■ Aim: Copy the material word for word, from its very start through the line holding "tap(291, 156)", with both ends included. Leave the pictures out of your copy.

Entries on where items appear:
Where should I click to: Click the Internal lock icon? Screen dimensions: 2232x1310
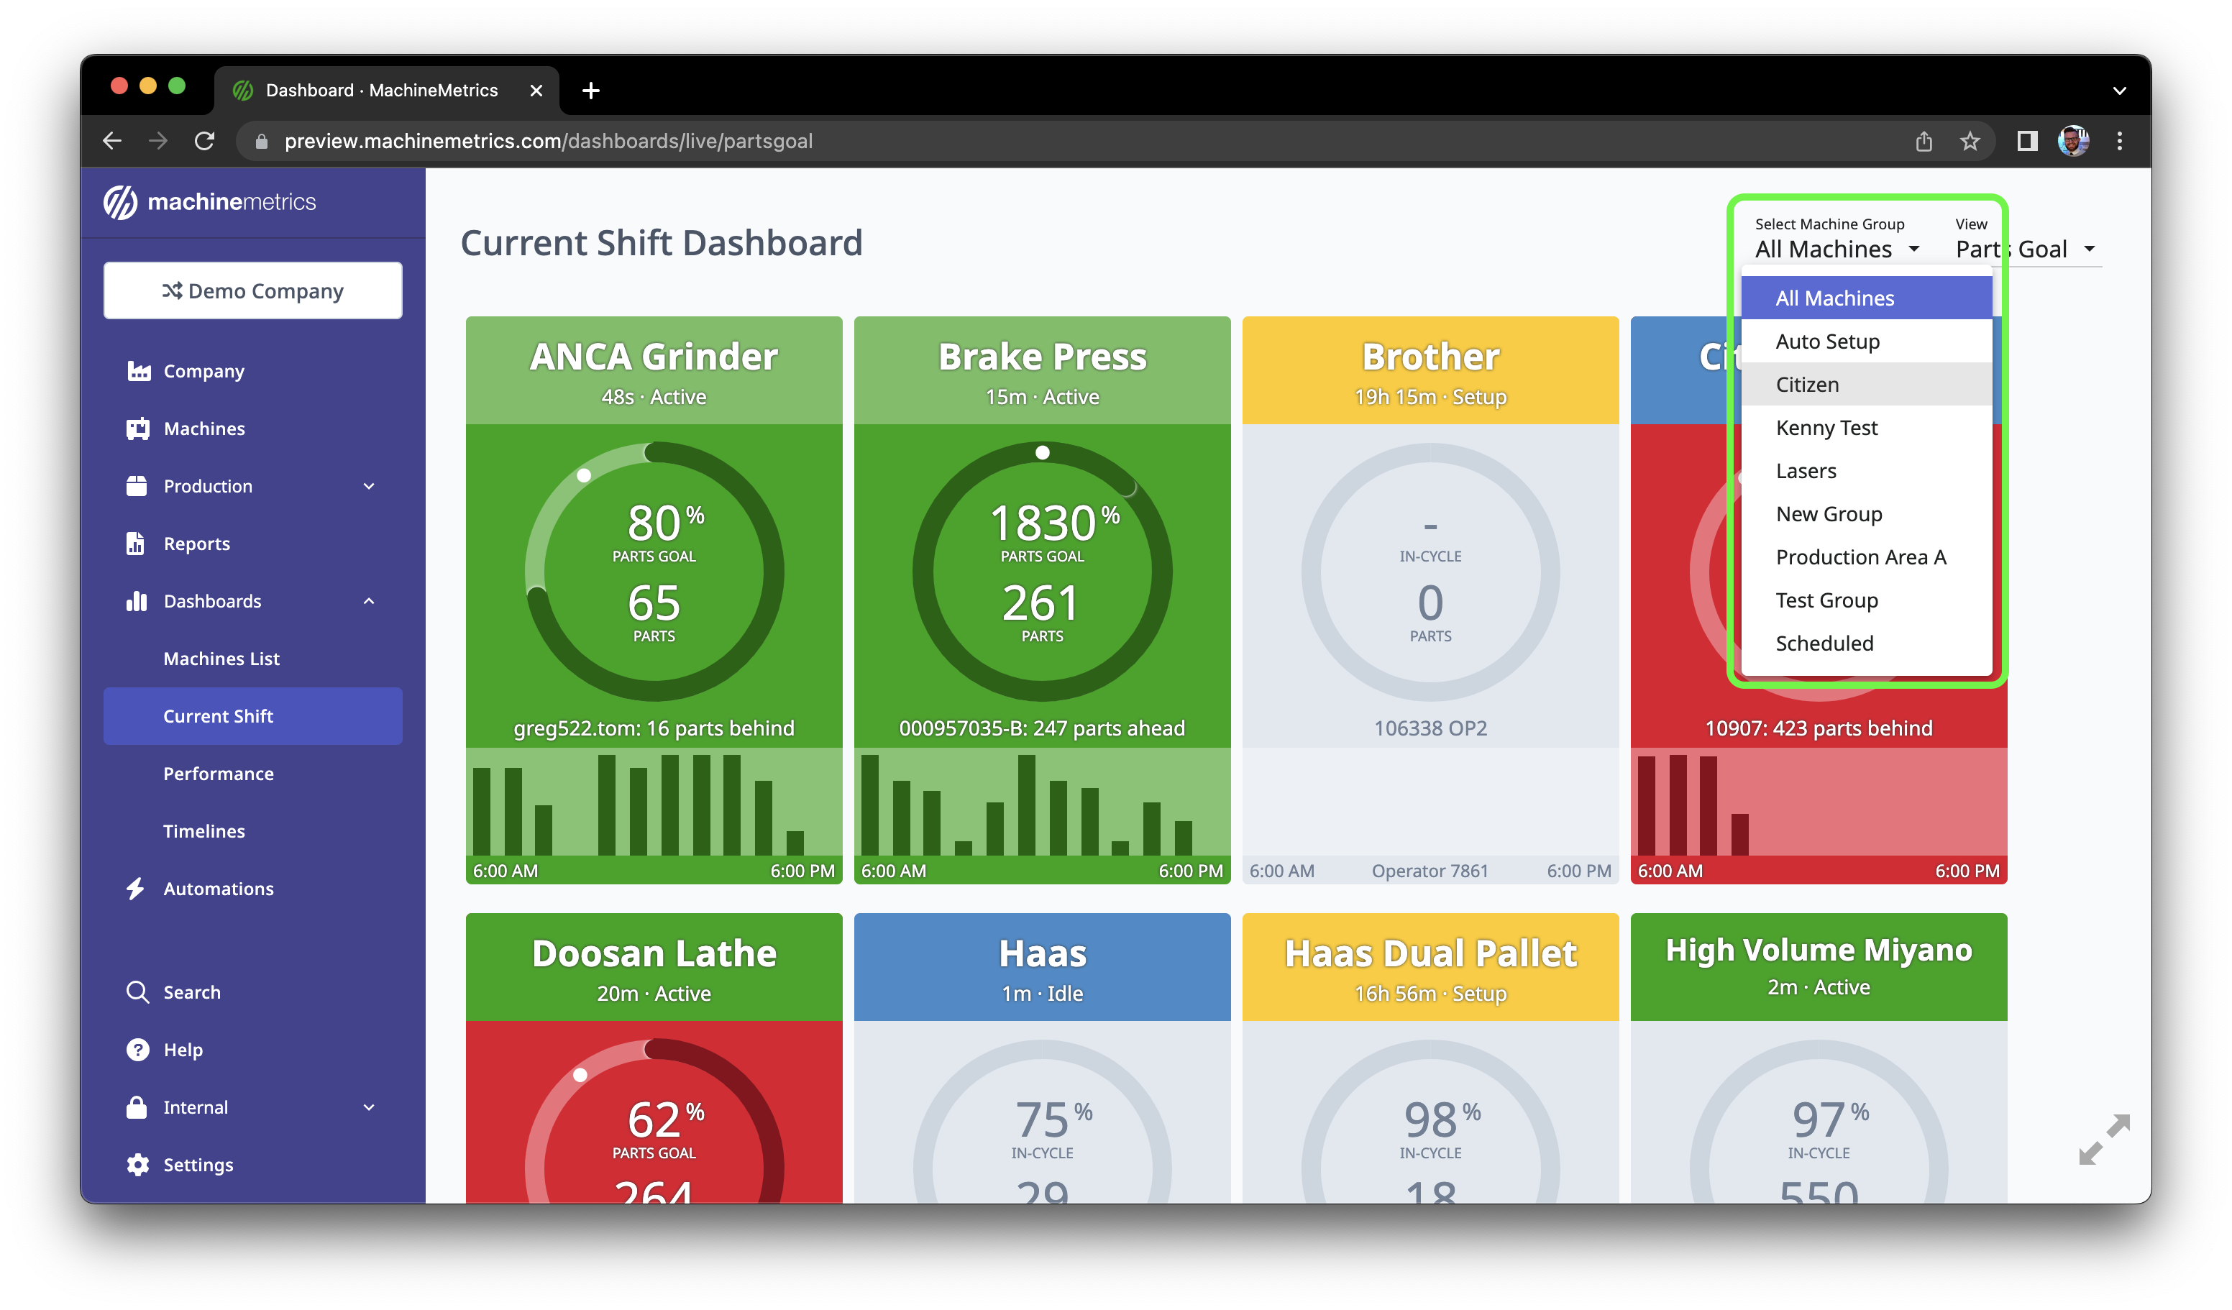[x=137, y=1106]
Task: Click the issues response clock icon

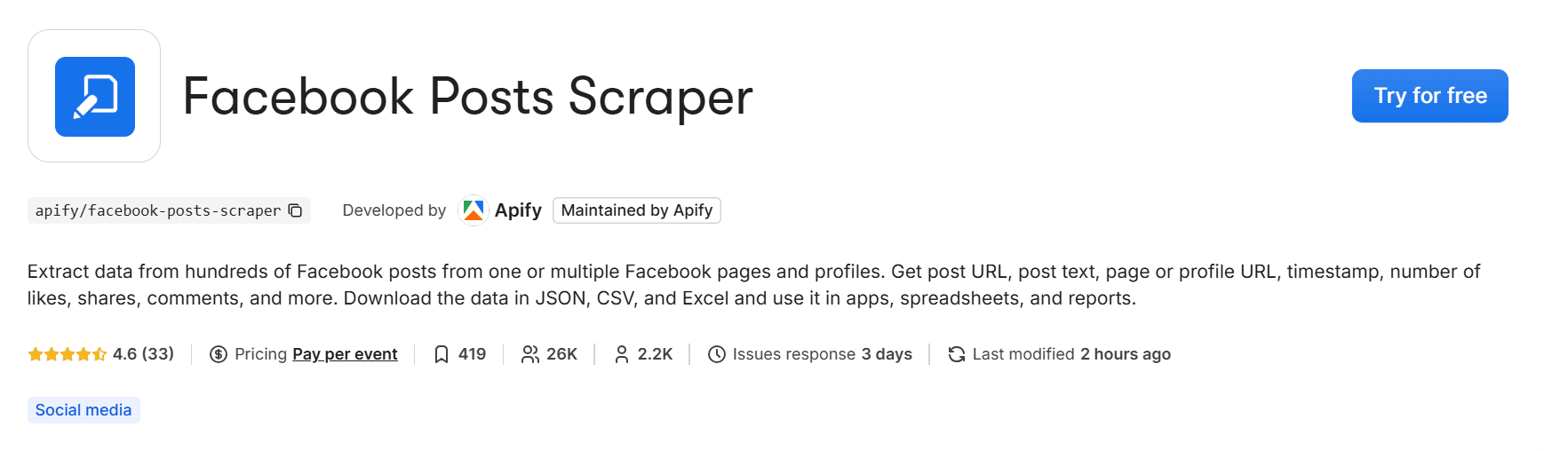Action: [x=717, y=354]
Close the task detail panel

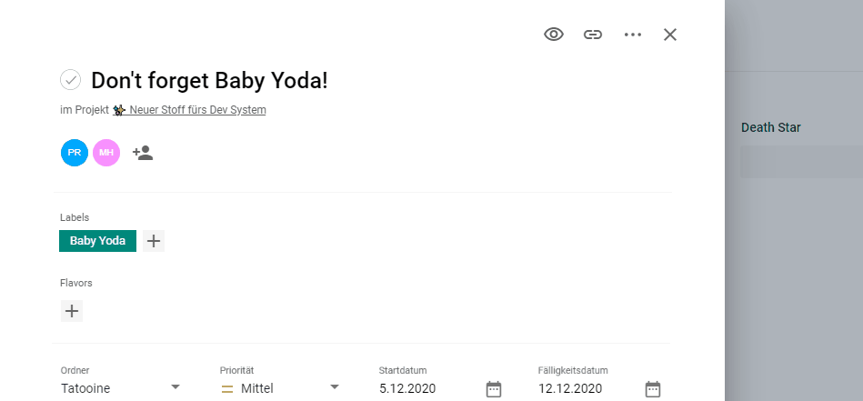click(x=670, y=35)
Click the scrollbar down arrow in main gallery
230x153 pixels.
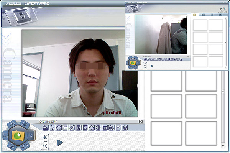coord(223,146)
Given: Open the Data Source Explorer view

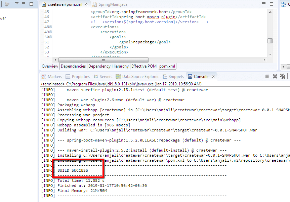Looking at the screenshot, I should (137, 77).
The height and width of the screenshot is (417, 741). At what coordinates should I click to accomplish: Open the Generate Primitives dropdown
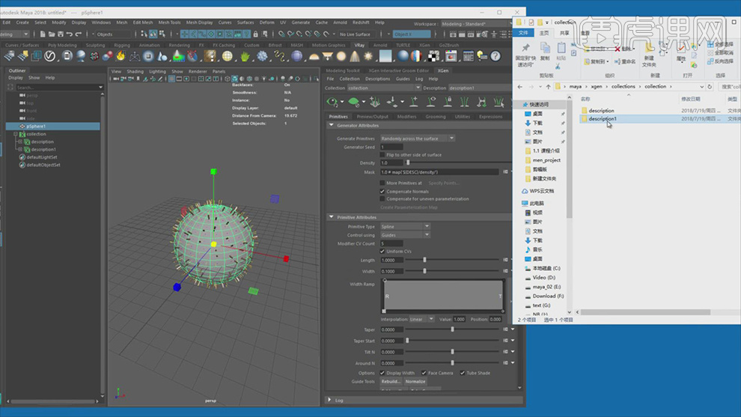(x=417, y=139)
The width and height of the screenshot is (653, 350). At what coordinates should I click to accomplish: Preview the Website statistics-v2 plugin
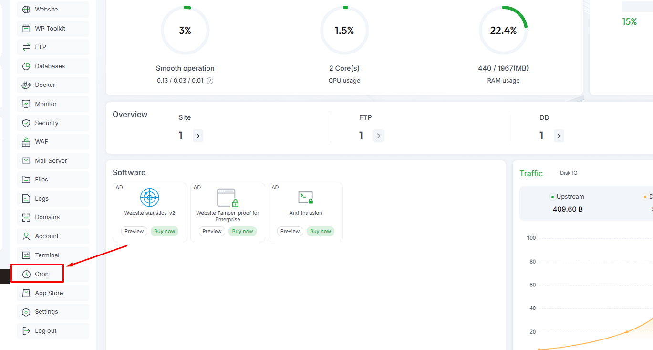pyautogui.click(x=134, y=232)
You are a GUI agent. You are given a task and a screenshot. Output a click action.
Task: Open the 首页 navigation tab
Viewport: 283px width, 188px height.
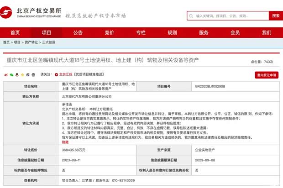click(x=15, y=32)
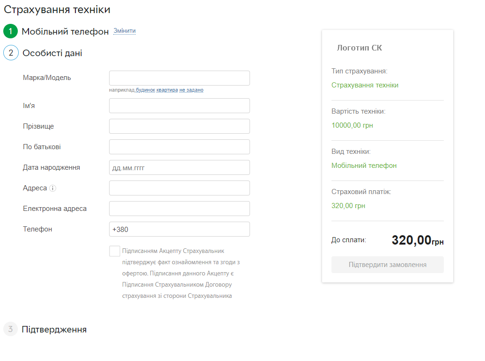Click the Змінити link

(x=125, y=31)
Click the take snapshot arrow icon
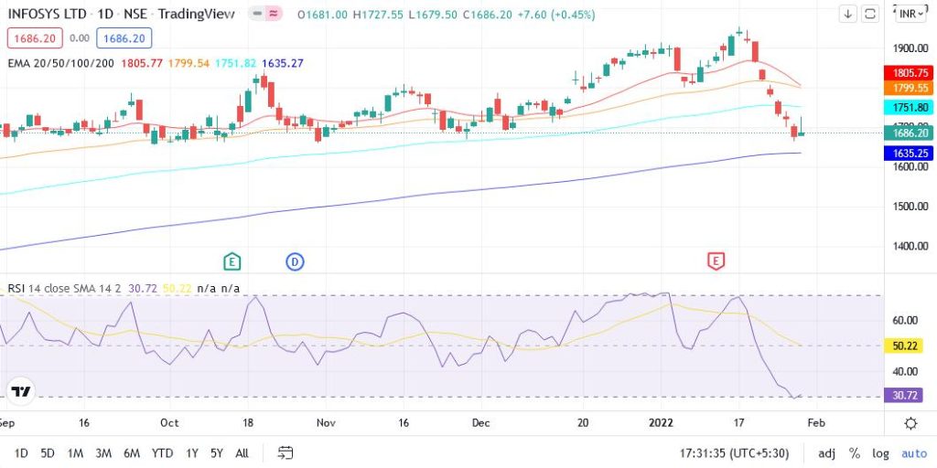This screenshot has height=468, width=937. pos(848,14)
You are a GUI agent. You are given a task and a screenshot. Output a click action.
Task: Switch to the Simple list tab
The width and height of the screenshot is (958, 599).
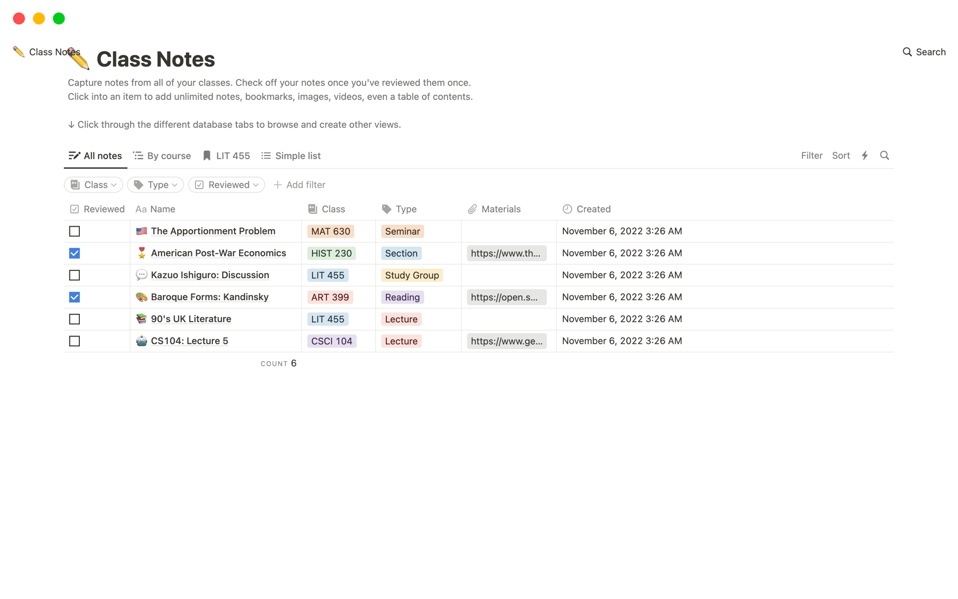tap(291, 156)
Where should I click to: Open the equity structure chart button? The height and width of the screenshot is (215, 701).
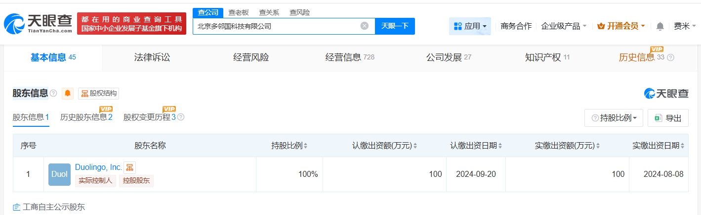tap(98, 94)
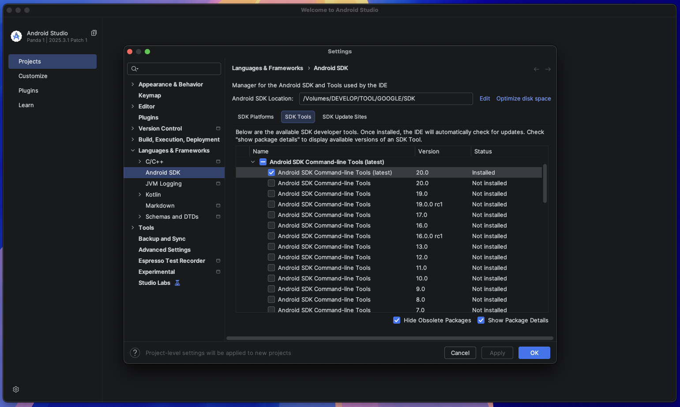Click the SDK tools list vertical scrollbar
680x407 pixels.
click(x=545, y=183)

■ Exercise answer:
Where should I click to: Click the Internal lock icon? Screen dimensions: 2232x1310
[x=137, y=1106]
Task: Click the issues response clock icon

Action: [x=717, y=354]
Close the task detail panel

click(x=670, y=35)
Click the scrollbar down arrow in main gallery
230x153 pixels.
coord(223,146)
Given: Open the Data Source Explorer view

Looking at the screenshot, I should (137, 77).
The height and width of the screenshot is (417, 741). At what coordinates should I click to accomplish: Open the Generate Primitives dropdown
(x=417, y=139)
The width and height of the screenshot is (653, 350). At what coordinates should I click to accomplish: Preview the Website statistics-v2 plugin
pyautogui.click(x=134, y=232)
You are a GUI agent. You are given a task and a screenshot. Output a click action.
Task: Open the 首页 navigation tab
Viewport: 283px width, 188px height.
click(x=15, y=32)
Click the Змінити link

(x=125, y=31)
Click the take snapshot arrow icon
This screenshot has height=468, width=937. pos(848,14)
You are a GUI agent. You are given a task and a screenshot. Output a click action.
Task: Switch to the Simple list tab
The width and height of the screenshot is (958, 599).
tap(291, 156)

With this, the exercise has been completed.